-- BEGIN SUPPLIED MATERIAL --

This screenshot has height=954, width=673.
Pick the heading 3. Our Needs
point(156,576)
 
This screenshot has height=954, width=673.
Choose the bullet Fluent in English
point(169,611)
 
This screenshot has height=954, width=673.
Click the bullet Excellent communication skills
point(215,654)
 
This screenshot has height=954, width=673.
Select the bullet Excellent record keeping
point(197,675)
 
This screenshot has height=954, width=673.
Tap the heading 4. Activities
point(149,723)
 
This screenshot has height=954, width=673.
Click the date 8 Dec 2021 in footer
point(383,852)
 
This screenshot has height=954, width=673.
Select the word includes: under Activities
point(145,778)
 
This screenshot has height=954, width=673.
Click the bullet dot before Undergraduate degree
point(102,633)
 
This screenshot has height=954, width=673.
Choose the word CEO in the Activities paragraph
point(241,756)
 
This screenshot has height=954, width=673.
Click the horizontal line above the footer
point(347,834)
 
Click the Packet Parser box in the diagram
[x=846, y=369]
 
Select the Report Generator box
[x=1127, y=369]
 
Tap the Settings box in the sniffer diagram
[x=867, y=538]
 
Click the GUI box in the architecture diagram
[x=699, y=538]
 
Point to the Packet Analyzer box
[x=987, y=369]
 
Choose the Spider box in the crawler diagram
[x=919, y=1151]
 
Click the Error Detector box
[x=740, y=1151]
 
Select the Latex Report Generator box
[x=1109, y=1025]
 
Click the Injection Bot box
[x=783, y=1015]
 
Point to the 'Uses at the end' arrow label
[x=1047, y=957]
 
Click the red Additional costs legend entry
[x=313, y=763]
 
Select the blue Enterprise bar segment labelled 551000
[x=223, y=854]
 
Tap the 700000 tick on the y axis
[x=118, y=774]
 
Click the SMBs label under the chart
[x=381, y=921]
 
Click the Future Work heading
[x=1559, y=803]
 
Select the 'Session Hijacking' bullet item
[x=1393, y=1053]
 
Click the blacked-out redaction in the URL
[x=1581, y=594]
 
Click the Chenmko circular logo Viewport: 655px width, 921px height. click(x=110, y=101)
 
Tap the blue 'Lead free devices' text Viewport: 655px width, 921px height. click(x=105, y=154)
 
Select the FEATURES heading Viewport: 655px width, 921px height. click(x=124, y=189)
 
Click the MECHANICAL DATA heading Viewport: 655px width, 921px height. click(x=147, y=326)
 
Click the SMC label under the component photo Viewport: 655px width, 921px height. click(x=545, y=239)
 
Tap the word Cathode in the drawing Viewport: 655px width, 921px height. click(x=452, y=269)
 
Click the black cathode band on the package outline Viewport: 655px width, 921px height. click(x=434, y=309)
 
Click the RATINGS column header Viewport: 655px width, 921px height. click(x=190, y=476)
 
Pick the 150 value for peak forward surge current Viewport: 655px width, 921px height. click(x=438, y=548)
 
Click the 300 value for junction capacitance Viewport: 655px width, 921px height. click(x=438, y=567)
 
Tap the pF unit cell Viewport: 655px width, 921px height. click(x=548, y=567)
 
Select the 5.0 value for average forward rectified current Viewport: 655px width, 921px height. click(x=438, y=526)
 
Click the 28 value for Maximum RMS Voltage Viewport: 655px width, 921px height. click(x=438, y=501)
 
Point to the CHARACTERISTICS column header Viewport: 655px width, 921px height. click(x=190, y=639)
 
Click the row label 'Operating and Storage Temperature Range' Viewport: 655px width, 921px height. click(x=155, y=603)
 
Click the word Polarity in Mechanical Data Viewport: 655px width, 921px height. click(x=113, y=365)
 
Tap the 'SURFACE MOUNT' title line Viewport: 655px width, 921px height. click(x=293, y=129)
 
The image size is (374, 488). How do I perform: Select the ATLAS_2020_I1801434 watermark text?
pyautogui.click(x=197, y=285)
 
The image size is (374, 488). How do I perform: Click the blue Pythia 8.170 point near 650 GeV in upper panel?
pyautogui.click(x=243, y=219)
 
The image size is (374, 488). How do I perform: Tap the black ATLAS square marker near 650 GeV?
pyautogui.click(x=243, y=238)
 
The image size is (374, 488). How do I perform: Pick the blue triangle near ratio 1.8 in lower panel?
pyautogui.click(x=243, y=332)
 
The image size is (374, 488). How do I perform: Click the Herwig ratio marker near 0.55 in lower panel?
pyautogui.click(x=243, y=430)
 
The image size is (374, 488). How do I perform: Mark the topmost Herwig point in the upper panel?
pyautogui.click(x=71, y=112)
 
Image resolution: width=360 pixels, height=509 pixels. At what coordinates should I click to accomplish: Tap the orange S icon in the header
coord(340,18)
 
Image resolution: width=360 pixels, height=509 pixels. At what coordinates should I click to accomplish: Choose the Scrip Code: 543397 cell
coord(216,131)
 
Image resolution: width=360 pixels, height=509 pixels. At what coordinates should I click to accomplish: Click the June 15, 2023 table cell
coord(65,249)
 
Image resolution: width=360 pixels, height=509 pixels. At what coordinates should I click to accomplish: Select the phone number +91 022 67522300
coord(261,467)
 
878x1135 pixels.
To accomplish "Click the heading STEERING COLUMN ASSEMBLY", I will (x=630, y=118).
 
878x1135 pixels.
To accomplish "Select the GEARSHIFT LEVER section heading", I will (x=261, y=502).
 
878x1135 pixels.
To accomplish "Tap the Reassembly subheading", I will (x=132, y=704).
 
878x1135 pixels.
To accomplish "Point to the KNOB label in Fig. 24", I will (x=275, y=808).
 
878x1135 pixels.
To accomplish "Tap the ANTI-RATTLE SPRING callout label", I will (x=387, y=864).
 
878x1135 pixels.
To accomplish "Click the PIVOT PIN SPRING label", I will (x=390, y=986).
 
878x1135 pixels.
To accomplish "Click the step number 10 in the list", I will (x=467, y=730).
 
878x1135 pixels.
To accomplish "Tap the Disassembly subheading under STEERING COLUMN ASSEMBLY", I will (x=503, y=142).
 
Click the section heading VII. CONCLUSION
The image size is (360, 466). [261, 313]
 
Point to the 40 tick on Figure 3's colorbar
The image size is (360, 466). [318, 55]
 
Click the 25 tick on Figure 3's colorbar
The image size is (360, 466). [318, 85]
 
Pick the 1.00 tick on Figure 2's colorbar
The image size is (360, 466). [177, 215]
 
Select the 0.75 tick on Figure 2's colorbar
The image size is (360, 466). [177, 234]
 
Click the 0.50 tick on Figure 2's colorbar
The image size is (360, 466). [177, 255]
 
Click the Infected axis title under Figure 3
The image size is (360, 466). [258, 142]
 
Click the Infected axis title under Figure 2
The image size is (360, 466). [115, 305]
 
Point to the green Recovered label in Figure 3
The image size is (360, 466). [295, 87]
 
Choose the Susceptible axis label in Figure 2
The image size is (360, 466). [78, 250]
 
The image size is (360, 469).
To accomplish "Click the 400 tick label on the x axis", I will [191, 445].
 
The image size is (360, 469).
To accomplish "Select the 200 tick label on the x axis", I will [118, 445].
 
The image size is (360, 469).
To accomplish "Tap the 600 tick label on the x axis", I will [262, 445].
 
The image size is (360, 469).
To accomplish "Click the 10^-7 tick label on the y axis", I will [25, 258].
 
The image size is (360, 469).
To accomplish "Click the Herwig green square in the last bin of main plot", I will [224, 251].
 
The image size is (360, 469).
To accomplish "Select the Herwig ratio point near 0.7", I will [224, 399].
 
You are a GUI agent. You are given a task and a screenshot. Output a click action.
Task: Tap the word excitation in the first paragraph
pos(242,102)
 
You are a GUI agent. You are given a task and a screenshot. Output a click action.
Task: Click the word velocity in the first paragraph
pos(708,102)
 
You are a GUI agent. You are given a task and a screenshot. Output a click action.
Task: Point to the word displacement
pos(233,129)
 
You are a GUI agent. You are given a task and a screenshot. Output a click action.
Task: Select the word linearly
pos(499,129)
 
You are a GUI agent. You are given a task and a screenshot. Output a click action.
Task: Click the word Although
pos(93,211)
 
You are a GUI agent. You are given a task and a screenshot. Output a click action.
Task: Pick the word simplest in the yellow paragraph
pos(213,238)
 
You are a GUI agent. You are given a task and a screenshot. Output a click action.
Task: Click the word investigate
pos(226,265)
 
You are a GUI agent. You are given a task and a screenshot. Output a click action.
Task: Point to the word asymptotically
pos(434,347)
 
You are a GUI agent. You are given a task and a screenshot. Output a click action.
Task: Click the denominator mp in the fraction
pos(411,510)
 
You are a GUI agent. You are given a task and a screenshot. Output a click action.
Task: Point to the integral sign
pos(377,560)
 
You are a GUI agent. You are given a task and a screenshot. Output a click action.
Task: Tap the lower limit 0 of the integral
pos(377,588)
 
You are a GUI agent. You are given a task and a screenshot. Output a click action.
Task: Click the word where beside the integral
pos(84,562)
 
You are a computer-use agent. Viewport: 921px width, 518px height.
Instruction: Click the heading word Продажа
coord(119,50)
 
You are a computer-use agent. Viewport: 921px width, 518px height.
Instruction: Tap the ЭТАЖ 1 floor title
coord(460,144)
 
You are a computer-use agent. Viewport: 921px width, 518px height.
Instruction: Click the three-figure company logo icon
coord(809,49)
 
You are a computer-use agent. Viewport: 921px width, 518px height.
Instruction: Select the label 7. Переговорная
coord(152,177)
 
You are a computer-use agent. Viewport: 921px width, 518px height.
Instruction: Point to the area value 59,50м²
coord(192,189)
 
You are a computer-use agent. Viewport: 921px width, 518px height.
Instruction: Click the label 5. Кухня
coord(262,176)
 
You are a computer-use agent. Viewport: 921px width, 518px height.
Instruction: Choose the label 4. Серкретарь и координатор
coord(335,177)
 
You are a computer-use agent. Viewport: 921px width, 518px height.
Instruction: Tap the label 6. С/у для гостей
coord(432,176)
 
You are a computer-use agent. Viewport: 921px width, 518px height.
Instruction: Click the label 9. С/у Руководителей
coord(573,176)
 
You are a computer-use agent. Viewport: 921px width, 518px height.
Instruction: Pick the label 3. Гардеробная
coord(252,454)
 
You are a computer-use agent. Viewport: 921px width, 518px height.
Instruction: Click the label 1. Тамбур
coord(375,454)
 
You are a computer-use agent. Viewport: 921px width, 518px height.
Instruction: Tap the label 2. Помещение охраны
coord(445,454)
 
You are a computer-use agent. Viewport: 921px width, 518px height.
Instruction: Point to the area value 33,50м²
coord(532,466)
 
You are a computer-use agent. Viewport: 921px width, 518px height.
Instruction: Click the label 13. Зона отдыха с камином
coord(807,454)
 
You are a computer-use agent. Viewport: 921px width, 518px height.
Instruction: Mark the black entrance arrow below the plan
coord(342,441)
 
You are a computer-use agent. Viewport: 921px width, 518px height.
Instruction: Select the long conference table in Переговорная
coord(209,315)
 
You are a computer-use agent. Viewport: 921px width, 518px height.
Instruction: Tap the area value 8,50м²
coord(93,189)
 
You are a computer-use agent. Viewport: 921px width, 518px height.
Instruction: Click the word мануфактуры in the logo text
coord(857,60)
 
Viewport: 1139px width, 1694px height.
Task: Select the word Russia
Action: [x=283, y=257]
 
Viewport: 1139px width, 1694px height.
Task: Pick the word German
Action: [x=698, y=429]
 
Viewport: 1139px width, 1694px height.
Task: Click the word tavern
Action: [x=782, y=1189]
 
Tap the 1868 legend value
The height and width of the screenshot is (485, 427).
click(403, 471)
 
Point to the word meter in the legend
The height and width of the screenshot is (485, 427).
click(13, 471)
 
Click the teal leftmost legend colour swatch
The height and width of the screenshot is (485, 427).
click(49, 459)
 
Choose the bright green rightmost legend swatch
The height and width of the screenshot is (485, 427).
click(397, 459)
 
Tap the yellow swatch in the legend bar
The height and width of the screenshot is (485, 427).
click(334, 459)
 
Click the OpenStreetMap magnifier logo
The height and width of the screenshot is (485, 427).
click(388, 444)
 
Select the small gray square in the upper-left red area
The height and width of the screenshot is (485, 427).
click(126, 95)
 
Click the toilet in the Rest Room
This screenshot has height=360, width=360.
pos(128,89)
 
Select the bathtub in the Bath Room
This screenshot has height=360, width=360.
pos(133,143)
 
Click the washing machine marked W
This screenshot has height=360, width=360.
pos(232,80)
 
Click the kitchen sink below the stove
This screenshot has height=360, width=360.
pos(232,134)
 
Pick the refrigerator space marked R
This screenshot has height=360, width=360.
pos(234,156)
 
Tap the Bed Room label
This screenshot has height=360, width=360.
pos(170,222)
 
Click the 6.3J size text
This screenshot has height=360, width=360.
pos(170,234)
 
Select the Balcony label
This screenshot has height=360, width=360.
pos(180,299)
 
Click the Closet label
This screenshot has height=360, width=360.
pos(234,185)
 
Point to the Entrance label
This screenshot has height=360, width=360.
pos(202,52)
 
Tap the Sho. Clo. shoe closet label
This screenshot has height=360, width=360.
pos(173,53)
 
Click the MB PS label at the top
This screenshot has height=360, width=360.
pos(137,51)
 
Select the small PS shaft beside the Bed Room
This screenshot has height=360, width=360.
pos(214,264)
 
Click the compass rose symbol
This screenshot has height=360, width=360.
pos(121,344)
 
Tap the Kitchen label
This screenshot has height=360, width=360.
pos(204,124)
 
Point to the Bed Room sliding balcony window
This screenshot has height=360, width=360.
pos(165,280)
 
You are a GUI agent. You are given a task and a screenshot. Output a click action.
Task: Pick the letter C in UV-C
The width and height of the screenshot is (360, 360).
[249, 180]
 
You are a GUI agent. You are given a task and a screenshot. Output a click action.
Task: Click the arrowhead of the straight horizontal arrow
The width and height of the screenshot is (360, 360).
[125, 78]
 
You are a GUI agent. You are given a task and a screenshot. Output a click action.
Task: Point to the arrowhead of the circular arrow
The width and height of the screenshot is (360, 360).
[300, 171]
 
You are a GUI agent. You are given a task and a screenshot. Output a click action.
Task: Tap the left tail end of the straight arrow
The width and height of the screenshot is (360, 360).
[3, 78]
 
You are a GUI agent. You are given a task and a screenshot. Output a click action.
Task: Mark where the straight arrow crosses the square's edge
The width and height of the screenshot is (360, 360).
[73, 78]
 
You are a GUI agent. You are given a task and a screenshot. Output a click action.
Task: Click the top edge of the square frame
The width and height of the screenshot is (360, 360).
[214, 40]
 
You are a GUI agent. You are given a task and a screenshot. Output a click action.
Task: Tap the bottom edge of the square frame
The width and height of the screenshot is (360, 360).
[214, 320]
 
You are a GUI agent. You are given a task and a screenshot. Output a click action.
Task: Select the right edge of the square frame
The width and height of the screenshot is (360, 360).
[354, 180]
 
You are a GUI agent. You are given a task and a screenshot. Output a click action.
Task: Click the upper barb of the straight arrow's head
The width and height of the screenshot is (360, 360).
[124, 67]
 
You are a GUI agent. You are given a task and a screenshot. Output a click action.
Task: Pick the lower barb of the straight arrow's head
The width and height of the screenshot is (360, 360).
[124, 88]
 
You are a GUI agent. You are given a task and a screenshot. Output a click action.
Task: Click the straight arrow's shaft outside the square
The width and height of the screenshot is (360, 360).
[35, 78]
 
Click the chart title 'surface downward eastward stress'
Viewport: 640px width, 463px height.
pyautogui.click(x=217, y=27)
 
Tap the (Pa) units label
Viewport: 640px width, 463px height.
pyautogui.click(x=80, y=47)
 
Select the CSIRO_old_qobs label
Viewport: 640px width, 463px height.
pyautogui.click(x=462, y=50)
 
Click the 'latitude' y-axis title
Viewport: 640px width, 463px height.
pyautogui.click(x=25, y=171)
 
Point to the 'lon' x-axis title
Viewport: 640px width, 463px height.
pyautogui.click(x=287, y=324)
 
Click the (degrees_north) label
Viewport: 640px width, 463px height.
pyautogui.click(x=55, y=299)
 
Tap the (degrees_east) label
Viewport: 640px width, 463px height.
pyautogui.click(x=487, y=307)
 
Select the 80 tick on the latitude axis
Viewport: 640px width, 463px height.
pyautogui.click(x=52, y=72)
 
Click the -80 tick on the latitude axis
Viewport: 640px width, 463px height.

-- END SUPPLIED MATERIAL --

PROBLEM REQUIREMENTS: Convert the part of the records that opens with the line containing "Click the word Polarity" and closes with the line containing "pyautogui.click(x=243, y=332)", both included, into a Markdown table with columns No. and Line. Give each non-blank line its own numbered row.

COMPLETED TASK:
| No. | Line |
|---|---|
| 1 | Click the word Polarity in Mechanical Data Viewport: 655px width, 921px height. click(x=113, y=365) |
| 2 | Tap the 'SURFACE MOUNT' title line Viewport: 655px width, 921px height. click(x=293, y=129) |
| 3 | The image size is (374, 488). How do I perform: Select the ATLAS_2020_I1801434 watermark text? |
| 4 | pyautogui.click(x=197, y=285) |
| 5 | The image size is (374, 488). How do I perform: Click the blue Pythia 8.170 point near 650 GeV in upper panel? |
| 6 | pyautogui.click(x=243, y=219) |
| 7 | The image size is (374, 488). How do I perform: Tap the black ATLAS square marker near 650 GeV? |
| 8 | pyautogui.click(x=243, y=238) |
| 9 | The image size is (374, 488). How do I perform: Pick the blue triangle near ratio 1.8 in lower panel? |
| 10 | pyautogui.click(x=243, y=332) |